Il conteggio è questo: «A dicembre 2019 i disoccupati che risultavano in cerca di un lavoro erano poco meno di 100 mila e alla fine di giugno 2020 questo dato è salito a circa 120 mila — spiega Verona —. Ma al tempo stesso sappiamo che la crisi economica dovuta alla pandemia ha cancellato nell’area metropolitana almeno 40 mila posti. Quindi ci sono 30 ex lavoratori scomparsi dai radar. Lo confermano i campionamenti dell’Istat, che hanno rilevato che tantissimi individui non stanno affatto cercando una nuova occupazione». Si tratta prevalentemente di maschi, di persone con titolo di studio mediobasso e compresi nella fascia di età tra i 40 e i 50 anni che cercano rifugio nel lavoro nero, nel sistema dei sussidi e nella rete di solidarietà.

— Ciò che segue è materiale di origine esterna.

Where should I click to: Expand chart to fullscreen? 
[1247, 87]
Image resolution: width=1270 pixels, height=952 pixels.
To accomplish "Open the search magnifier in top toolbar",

Del resto dati preoccupanti arrivano anche allargando lo sguardo all’intero territorio lombardo. Secondo la Cisl regionale sono 110 mila i posti di lavoro persi nei primi 6 mesi del 2020 a causa dell’effetto Covid. È il dato che emerge dal raffronto degli occupati tra gennaio e giugno di quest’anno, rispetto al 2019. Un crollo che non si verificava dalla crisi del 2009 e che interessa soprattutto i lavoratori con contratto flessibile, a tempo determinato, in particolare del commercio e dei servizi. «Tra aprile e giugno il pieno dispiegarsi degli effetti dell’emergenza sanitaria ha determinato un significativo calo del 2,4 per cento degli occupati in Lombardia — spiega Elio Montanari, curatore della ricerca —. Una diminuzione rilevante, che viene mitigata dal blocco dei licenziamenti e dall’esplosione della cassa integrazione. Solo a inizio 2021, quindi, si potrà avere un’idea più chiara dell’impatto del Covid». A preoccupare molto, infatti, è la «resa» di tante aziende: a fine giugno, il numero di imprese attive in Lombardia è calato di circa cinque mila unità rispetto all’anno scorso. «È necessario rilanciare con forza le politiche attive per accompagnare i lavoratori – sottolinea il segretario regionale della Cisl, Ugo Duci — in un mercato del lavoro che non sarà più quello che abbiamo conosciuto». E proprio ieri hanno manifestato i lavoratori della Finix (ex Fujitsu), in cassa integrazione da mesi: ora rischiano di perdere il lavoro in 80.